■ **Your objective**
Copy down the listing below exactly, please, including every line.

---*---

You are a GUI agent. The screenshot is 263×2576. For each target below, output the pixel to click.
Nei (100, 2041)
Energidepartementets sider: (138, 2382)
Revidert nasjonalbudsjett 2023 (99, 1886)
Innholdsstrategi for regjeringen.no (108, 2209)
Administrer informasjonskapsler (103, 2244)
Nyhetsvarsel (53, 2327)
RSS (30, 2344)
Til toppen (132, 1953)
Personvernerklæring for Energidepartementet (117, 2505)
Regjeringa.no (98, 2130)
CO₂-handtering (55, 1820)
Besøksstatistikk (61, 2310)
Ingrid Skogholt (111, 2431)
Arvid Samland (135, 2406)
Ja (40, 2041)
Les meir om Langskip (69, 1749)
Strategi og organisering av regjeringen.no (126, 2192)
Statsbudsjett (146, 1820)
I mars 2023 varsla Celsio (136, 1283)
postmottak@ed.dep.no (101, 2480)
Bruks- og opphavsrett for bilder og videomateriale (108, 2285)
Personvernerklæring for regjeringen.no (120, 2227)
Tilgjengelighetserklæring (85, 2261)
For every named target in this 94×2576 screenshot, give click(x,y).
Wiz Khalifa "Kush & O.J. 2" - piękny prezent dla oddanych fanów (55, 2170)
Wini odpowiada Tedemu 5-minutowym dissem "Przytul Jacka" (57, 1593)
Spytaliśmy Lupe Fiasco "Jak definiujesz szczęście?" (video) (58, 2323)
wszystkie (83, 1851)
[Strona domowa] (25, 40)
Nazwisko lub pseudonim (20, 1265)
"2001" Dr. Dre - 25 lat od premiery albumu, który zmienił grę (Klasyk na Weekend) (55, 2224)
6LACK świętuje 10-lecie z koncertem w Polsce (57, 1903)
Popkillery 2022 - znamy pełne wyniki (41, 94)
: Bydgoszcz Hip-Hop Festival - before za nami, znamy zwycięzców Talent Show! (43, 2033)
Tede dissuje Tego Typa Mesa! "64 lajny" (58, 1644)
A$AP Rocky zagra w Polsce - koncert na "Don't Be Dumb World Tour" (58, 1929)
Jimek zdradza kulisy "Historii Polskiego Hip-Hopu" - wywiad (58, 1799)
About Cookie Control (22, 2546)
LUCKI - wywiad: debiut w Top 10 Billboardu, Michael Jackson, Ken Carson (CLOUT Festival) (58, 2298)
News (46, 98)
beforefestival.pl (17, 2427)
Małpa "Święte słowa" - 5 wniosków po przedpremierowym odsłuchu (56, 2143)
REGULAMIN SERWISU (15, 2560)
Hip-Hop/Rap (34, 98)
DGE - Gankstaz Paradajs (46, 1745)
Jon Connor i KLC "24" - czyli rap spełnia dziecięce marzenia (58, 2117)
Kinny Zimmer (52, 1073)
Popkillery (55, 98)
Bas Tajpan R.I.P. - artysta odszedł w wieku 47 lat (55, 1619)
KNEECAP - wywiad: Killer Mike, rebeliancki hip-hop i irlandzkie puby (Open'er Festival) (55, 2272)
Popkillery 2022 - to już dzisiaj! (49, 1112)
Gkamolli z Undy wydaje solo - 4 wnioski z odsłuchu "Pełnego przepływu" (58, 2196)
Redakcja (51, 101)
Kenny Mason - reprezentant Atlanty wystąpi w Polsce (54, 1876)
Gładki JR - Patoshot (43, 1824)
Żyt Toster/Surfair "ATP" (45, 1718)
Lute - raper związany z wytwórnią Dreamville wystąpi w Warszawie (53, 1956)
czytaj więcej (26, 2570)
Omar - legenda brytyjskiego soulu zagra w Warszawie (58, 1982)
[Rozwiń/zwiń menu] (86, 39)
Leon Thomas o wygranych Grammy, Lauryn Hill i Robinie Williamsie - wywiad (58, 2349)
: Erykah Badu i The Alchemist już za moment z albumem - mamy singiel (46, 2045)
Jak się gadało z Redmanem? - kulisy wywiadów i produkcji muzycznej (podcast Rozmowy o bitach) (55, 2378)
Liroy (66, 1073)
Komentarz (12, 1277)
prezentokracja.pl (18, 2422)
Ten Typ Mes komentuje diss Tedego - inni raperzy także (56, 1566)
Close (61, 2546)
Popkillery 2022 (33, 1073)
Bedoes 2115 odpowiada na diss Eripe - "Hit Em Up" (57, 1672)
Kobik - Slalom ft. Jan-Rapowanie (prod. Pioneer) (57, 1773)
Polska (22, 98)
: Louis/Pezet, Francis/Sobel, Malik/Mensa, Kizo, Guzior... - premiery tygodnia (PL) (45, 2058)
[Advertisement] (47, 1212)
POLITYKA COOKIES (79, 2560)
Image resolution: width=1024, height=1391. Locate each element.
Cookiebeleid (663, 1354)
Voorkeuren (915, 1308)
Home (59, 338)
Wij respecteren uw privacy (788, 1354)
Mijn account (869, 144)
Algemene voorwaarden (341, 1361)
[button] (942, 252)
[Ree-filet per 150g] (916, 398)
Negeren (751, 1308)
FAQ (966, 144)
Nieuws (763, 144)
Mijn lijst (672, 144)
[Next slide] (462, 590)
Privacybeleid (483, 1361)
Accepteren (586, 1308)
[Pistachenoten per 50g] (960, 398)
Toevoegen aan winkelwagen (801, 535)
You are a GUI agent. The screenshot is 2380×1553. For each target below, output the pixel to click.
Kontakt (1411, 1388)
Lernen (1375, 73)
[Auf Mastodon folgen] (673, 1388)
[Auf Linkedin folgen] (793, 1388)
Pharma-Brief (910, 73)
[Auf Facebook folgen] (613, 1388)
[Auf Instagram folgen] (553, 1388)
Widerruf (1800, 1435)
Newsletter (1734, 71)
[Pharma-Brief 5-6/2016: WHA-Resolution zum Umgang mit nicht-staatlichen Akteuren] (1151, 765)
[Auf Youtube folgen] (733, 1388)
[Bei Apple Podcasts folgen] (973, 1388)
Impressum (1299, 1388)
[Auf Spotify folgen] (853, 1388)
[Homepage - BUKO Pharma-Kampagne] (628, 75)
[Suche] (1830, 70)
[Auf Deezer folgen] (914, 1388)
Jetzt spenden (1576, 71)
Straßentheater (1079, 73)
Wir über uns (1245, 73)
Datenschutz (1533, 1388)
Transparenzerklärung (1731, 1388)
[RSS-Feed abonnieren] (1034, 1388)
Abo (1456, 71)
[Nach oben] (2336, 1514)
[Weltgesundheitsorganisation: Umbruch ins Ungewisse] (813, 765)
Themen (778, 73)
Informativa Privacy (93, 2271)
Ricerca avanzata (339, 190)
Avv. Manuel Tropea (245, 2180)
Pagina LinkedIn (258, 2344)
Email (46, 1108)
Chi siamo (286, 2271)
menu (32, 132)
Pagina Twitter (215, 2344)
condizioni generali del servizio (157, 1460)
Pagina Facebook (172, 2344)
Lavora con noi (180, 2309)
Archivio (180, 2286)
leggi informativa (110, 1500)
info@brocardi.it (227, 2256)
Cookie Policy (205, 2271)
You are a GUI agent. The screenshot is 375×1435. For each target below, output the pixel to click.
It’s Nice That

---*---

■ **Response for this exercise**
You are a GUI agent. The screenshot is 263×2576. For each target below, output the pixel to click.
Nei (100, 2041)
Energidepartementets sider: (138, 2382)
Revidert nasjonalbudsjett 2023 (99, 1886)
Innholdsstrategi for regjeringen.no (108, 2209)
Administrer informasjonskapsler (103, 2244)
Nyhetsvarsel (53, 2327)
RSS (30, 2344)
Til toppen (132, 1953)
Personvernerklæring for Energidepartementet (117, 2505)
Regjeringa.no (98, 2130)
CO₂-handtering (55, 1820)
Besøksstatistikk (61, 2310)
Ingrid Skogholt (111, 2431)
Arvid Samland (135, 2406)
Ja (40, 2041)
Les meir om Langskip (69, 1749)
Strategi og organisering av regjeringen.no (126, 2192)
Statsbudsjett (146, 1820)
I mars 2023 varsla Celsio (136, 1283)
postmottak@ed.dep.no (101, 2480)
Bruks- og opphavsrett for bilder og videomateriale (108, 2285)
Personvernerklæring for regjeringen.no (120, 2227)
Tilgjengelighetserklæring (85, 2261)
For every named target in this 94×2576 screenshot, give click(x,y).
Wiz Khalifa "Kush & O.J. 2" - piękny prezent dla oddanych fanów (55, 2170)
Wini odpowiada Tedemu 5-minutowym dissem "Przytul Jacka" (57, 1593)
Spytaliśmy Lupe Fiasco "Jak definiujesz szczęście?" (video) (58, 2323)
wszystkie (83, 1851)
[Strona domowa] (25, 40)
Nazwisko lub pseudonim (20, 1265)
"2001" Dr. Dre - 25 lat od premiery albumu, który zmienił grę (Klasyk na Weekend) (55, 2224)
6LACK świętuje 10-lecie z koncertem w Polsce (57, 1903)
Popkillery 2022 - znamy pełne wyniki (41, 94)
: Bydgoszcz Hip-Hop Festival - before za nami, znamy zwycięzców Talent Show! (43, 2033)
Tede dissuje Tego Typa Mesa! "64 lajny" (58, 1644)
A$AP Rocky zagra w Polsce - koncert na "Don't Be Dumb World Tour" (58, 1929)
Jimek zdradza kulisy "Historii Polskiego Hip-Hopu" - wywiad (58, 1799)
About Cookie Control (22, 2546)
LUCKI - wywiad: debiut w Top 10 Billboardu, Michael Jackson, Ken Carson (CLOUT Festival) (58, 2298)
News (46, 98)
beforefestival.pl (17, 2427)
Małpa "Święte słowa" - 5 wniosków po przedpremierowym odsłuchu (56, 2143)
REGULAMIN SERWISU (15, 2560)
Hip-Hop/Rap (34, 98)
DGE - Gankstaz Paradajs (46, 1745)
Jon Connor i KLC "24" - czyli rap spełnia dziecięce marzenia (58, 2117)
Kinny Zimmer (52, 1073)
Popkillery (55, 98)
Bas Tajpan R.I.P. - artysta odszedł w wieku 47 lat (55, 1619)
KNEECAP - wywiad: Killer Mike, rebeliancki hip-hop i irlandzkie puby (Open'er Festival) (55, 2272)
Popkillery 2022 - to już dzisiaj! (49, 1112)
Gkamolli z Undy wydaje solo - 4 wnioski z odsłuchu "Pełnego przepływu" (58, 2196)
Redakcja (51, 101)
Kenny Mason - reprezentant Atlanty wystąpi w Polsce (54, 1876)
Gładki JR - Patoshot (43, 1824)
Żyt Toster/Surfair "ATP" (45, 1718)
Lute - raper związany z wytwórnią Dreamville wystąpi w Warszawie (53, 1956)
czytaj więcej (26, 2570)
Omar - legenda brytyjskiego soulu zagra w Warszawie (58, 1982)
[Rozwiń/zwiń menu] (86, 39)
Leon Thomas o wygranych Grammy, Lauryn Hill i Robinie Williamsie - wywiad (58, 2349)
: Erykah Badu i The Alchemist już za moment z albumem - mamy singiel (46, 2045)
Jak się gadało z Redmanem? - kulisy wywiadów i produkcji muzycznej (podcast Rozmowy o bitach) (55, 2378)
Liroy (66, 1073)
Komentarz (12, 1277)
prezentokracja.pl (18, 2422)
Ten Typ Mes komentuje diss Tedego - inni raperzy także (56, 1566)
Close (61, 2546)
Popkillery 2022 (33, 1073)
Bedoes 2115 odpowiada na diss Eripe - "Hit Em Up" (57, 1672)
Kobik - Slalom ft. Jan-Rapowanie (prod. Pioneer) (57, 1773)
Polska (22, 98)
: Louis/Pezet, Francis/Sobel, Malik/Mensa, Kizo, Guzior... - premiery tygodnia (PL) (45, 2058)
[Advertisement] (47, 1212)
POLITYKA COOKIES (79, 2560)
Image resolution: width=1024, height=1391. Locate each element.
Cookiebeleid (663, 1354)
Voorkeuren (915, 1308)
Home (59, 338)
Wij respecteren uw privacy (788, 1354)
Mijn account (869, 144)
Algemene voorwaarden (341, 1361)
[button] (942, 252)
[Ree-filet per 150g] (916, 398)
Negeren (751, 1308)
FAQ (966, 144)
Nieuws (763, 144)
Mijn lijst (672, 144)
[Next slide] (462, 590)
Privacybeleid (483, 1361)
Accepteren (586, 1308)
[Pistachenoten per 50g] (960, 398)
Toevoegen aan winkelwagen (801, 535)
You are a GUI agent. The screenshot is 2380×1553. For each target below, output the pixel to click.
Kontakt (1411, 1388)
Lernen (1375, 73)
[Auf Mastodon folgen] (673, 1388)
[Auf Linkedin folgen] (793, 1388)
Pharma-Brief (910, 73)
[Auf Facebook folgen] (613, 1388)
[Auf Instagram folgen] (553, 1388)
Widerruf (1800, 1435)
Newsletter (1734, 71)
[Pharma-Brief 5-6/2016: WHA-Resolution zum Umgang mit nicht-staatlichen Akteuren] (1151, 765)
[Auf Youtube folgen] (733, 1388)
[Bei Apple Podcasts folgen] (973, 1388)
Impressum (1299, 1388)
[Auf Spotify folgen] (853, 1388)
[Homepage - BUKO Pharma-Kampagne] (628, 75)
[Suche] (1830, 70)
[Auf Deezer folgen] (914, 1388)
Jetzt spenden (1576, 71)
Straßentheater (1079, 73)
Wir über uns (1245, 73)
Datenschutz (1533, 1388)
Transparenzerklärung (1731, 1388)
[RSS-Feed abonnieren] (1034, 1388)
Abo (1456, 71)
[Nach oben] (2336, 1514)
[Weltgesundheitsorganisation: Umbruch ins Ungewisse] (813, 765)
Themen (778, 73)
Informativa Privacy (93, 2271)
Ricerca avanzata (339, 190)
Avv. Manuel Tropea (245, 2180)
Pagina LinkedIn (258, 2344)
Email (46, 1108)
Chi siamo (286, 2271)
menu (32, 132)
Pagina Twitter (215, 2344)
condizioni generali del servizio (157, 1460)
Pagina Facebook (172, 2344)
Lavora con noi (180, 2309)
Archivio (180, 2286)
leggi informativa (110, 1500)
info@brocardi.it (227, 2256)
Cookie Policy (205, 2271)
You are a GUI agent. The screenshot is 375×1435. For each target below, output the pixel to click.
It’s Nice That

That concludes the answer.